A credit-card, a website click, and the resultant piece of paper built a fence with which the technical gentlemen attempted to surround the field, if only for two or three hours. With them inside, of course, and the “indigenous” boys outside, though play on that field had been determined for generations by the neighborhood custom of seven-on-seven, seven people challenging the players on the field, the winners to take possession of it until the next seven challengers arrive.
But the techies had waved the magic wand of money, you see, and fully expected the annoying obstacles of community, tradition, and a few peasants to fall away as so often happened in history when the fence-builders showed up.
But money didn’t work this time. Nor did a piece of paper issued by a government obsessed by money, as most governments are. The boys said they had been fenced out before and decided they’d had enough of it. So, no. They weren’t going anywhere, permit or no permit.
So? you might think. So what? But see what happened after these boys said No and the world got to witness them saying it, thanks to an alert witness with a smart-phone. The CEO of a big-time tech company, the kind of person lionized ad nauseam around here lately, apologized to the Mission community for the boorish behavior of his employees, an apparently gracious gesture. Also a quick PR sidestep, considering that his employees wore company shirts while throwing their weight around. One of them actually said to the boys, “Who cares about the neighborhood?”
And San Francisco’s Recreation and Parks Department, accused at times of a tendency toward enclosure, privatization, high-handedness, unseemly coziness with big money, and other sins connected with neo-liberalism, announced it would no longer issue exclusive permits for that soccer-field. From now on seven-on-seven would prevail there. Evidently there still is something like too much bad publicity, even for city agencies.

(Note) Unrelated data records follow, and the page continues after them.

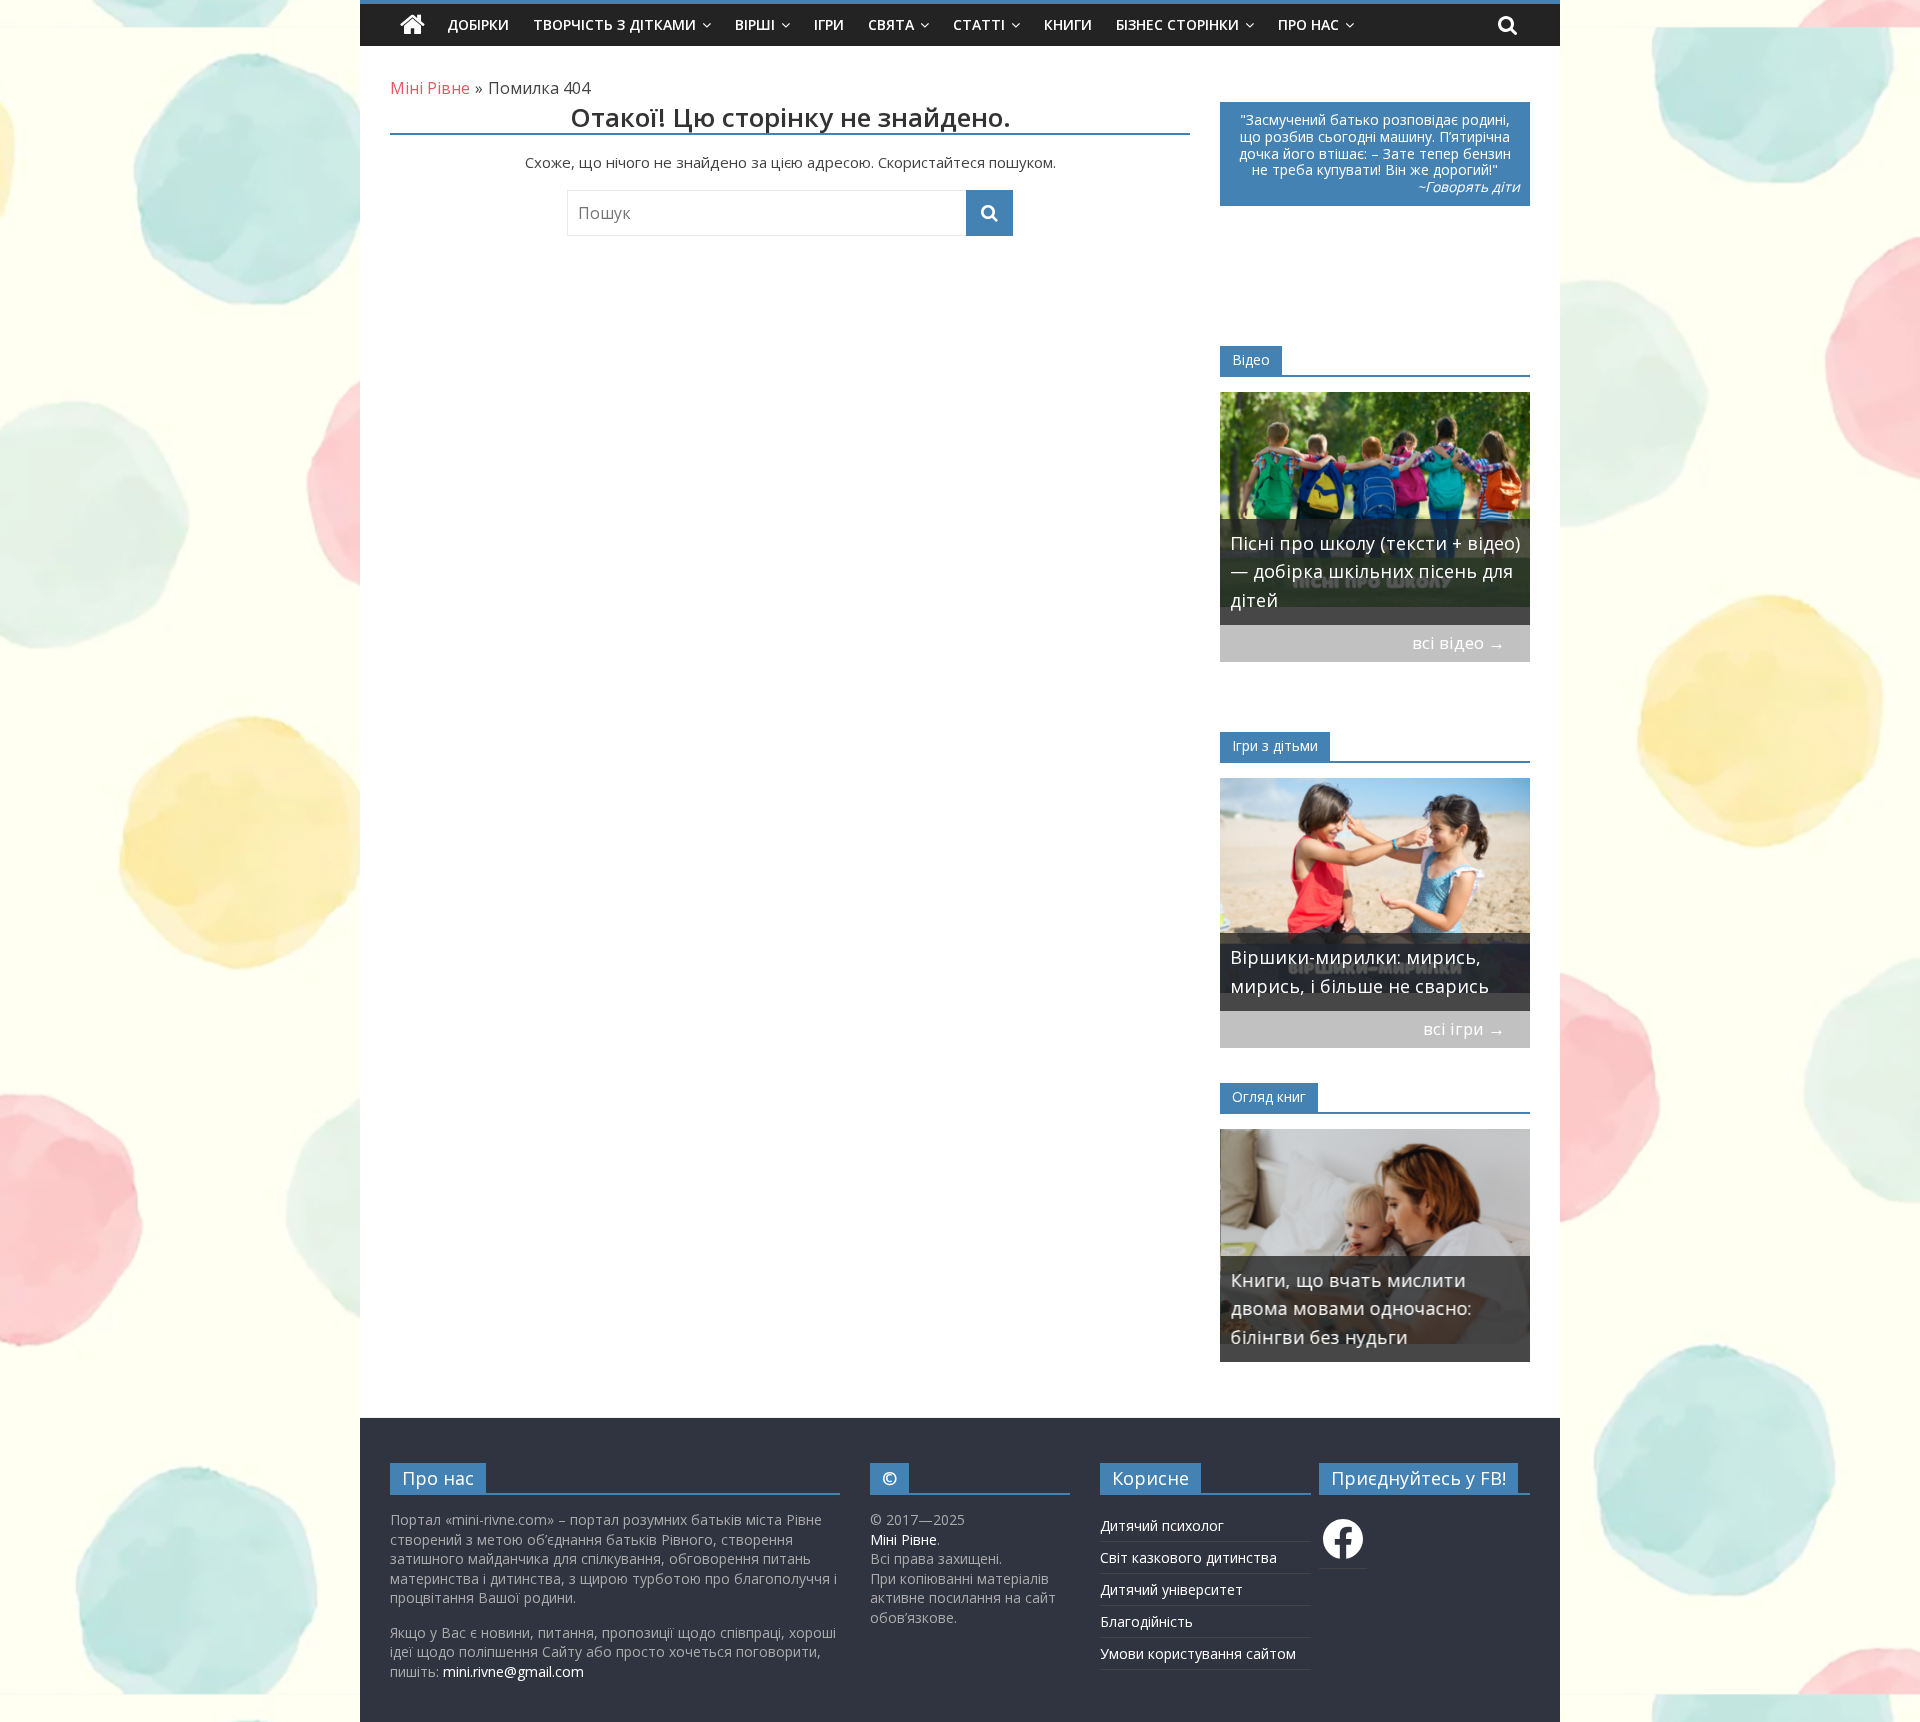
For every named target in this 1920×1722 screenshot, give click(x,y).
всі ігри (1464, 1028)
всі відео (1458, 642)
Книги (1068, 24)
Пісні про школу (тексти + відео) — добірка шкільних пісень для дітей (1375, 572)
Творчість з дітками (614, 24)
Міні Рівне (903, 1539)
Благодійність (1146, 1621)
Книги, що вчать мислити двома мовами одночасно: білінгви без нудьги (1350, 1309)
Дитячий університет (1171, 1589)
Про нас (1308, 24)
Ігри (829, 24)
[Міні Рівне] (412, 25)
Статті (979, 24)
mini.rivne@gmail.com (513, 1671)
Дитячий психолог (1162, 1525)
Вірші (755, 24)
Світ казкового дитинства (1188, 1557)
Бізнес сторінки (1177, 24)
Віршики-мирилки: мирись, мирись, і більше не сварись (1359, 971)
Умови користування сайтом (1198, 1653)
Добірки (478, 24)
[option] (1375, 508)
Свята (891, 24)
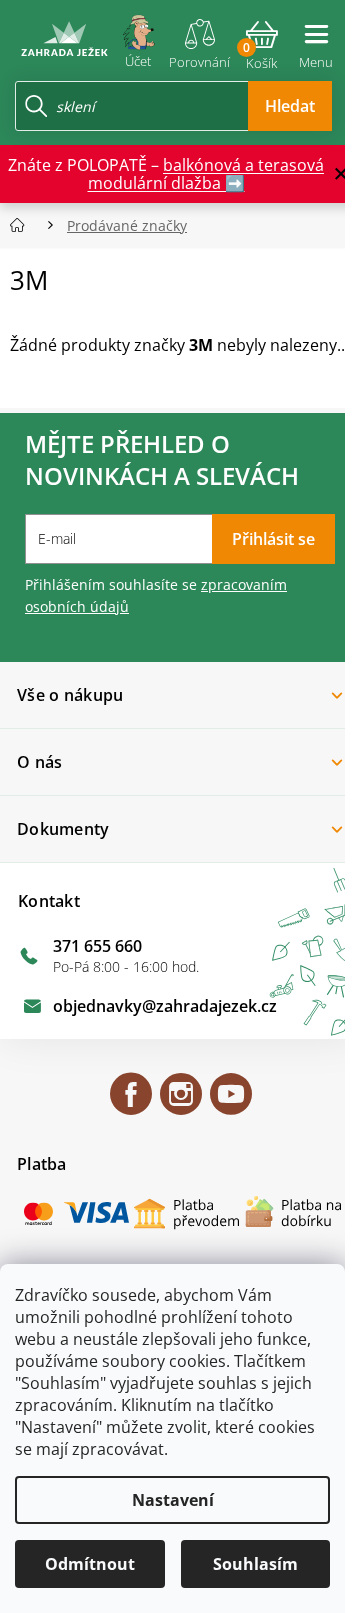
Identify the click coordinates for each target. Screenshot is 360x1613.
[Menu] (316, 38)
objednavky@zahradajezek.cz (165, 1006)
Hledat (290, 106)
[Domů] (23, 225)
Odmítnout (90, 1564)
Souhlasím (255, 1564)
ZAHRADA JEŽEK (131, 1103)
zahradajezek (181, 1103)
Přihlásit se (273, 539)
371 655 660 (97, 946)
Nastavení (173, 1500)
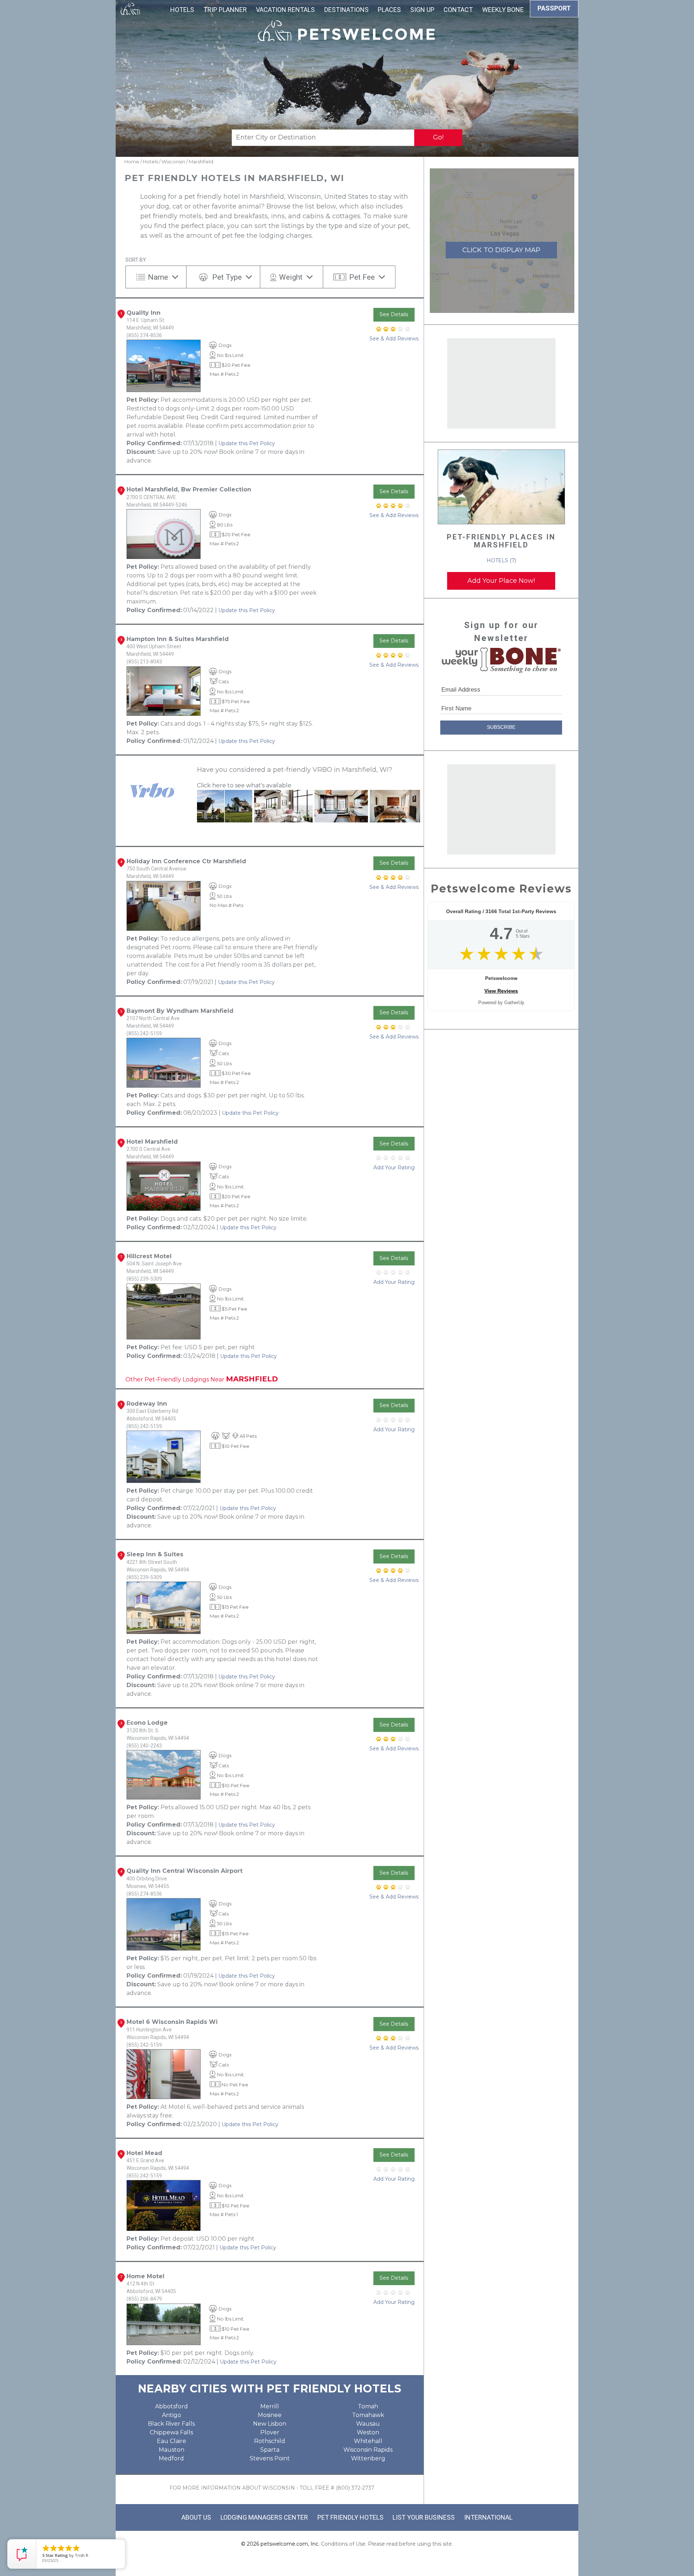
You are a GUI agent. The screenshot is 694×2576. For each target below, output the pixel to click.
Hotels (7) (501, 560)
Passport (554, 8)
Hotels (182, 9)
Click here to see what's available (244, 785)
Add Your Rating (394, 1167)
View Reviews (501, 991)
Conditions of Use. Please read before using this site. (387, 2544)
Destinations (346, 9)
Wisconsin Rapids (368, 2449)
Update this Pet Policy (246, 443)
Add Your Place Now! (501, 581)
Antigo (171, 2415)
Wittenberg (368, 2458)
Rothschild (269, 2441)
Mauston (171, 2449)
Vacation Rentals (285, 9)
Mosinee (270, 2415)
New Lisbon (269, 2423)
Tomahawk (368, 2415)
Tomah (368, 2406)
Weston (368, 2432)
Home (131, 161)
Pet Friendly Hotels (350, 2517)
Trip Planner (225, 9)
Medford (171, 2458)
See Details (394, 314)
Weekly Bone (503, 9)
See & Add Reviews (394, 338)
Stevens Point (270, 2458)
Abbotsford (171, 2406)
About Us (196, 2517)
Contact (458, 9)
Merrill (269, 2406)
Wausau (368, 2423)
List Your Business (424, 2517)
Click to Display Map (501, 250)
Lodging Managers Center (264, 2517)
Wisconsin (173, 161)
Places (389, 9)
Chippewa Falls (171, 2432)
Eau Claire (171, 2441)
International (488, 2517)
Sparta (269, 2449)
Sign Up (422, 9)
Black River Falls (171, 2423)
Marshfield (201, 161)
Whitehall (368, 2441)
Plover (269, 2432)
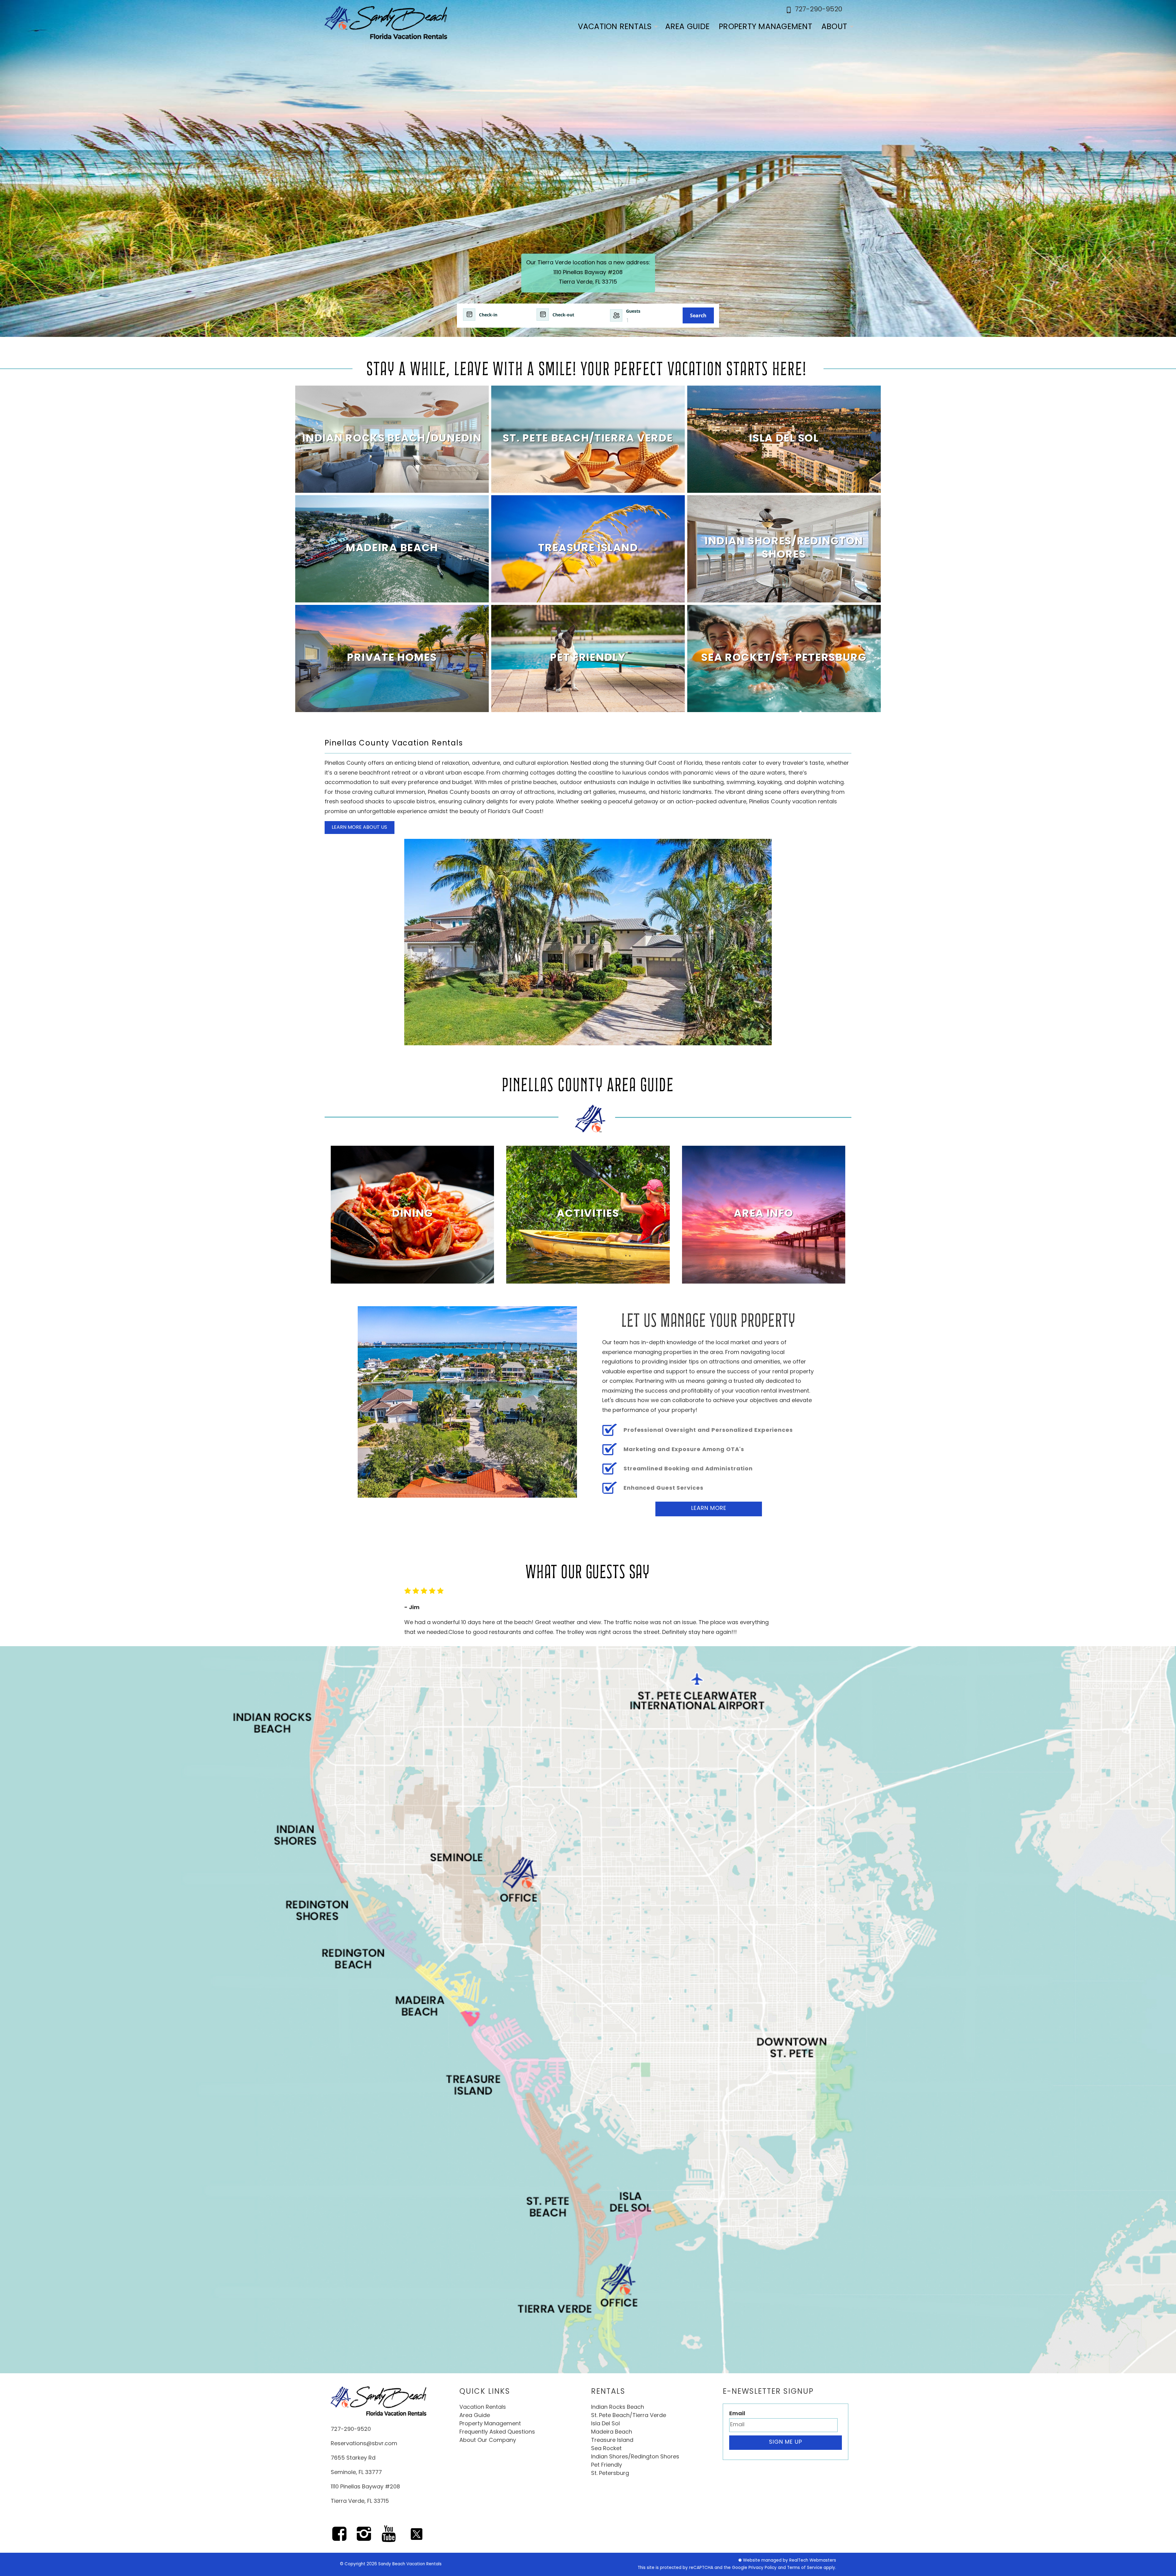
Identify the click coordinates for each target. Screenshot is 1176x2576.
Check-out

This just might be remarkable in a city characterized to me once by a San Jose supervisor as a place run by “an impenetrable machine.”
A day or two after the video went viral I attended a demonstration on the steps of SF City Hall. The Service Employees Union organized it. Supervisor Campos attended and spoke to us about the sanctity of community and the high-handedness of government.
Then the Mission boys themselves, who turned out to be High School Juniors, got up behind the mike, one-by-one, and told their tales of resistance. A couple of them were articulate. A couple of others mumbled and stuttered. All were wildly cheered.
They made me happy.
I thought, See? These kids are the future, or at least a part of it. They stood up and spoke up and got the machine, impenetrable or not, to swerve and back off. They got that grit from their families and they got it from their schools and they got it from their streets and they got it from each other.
They encouraged me and I really need that these days.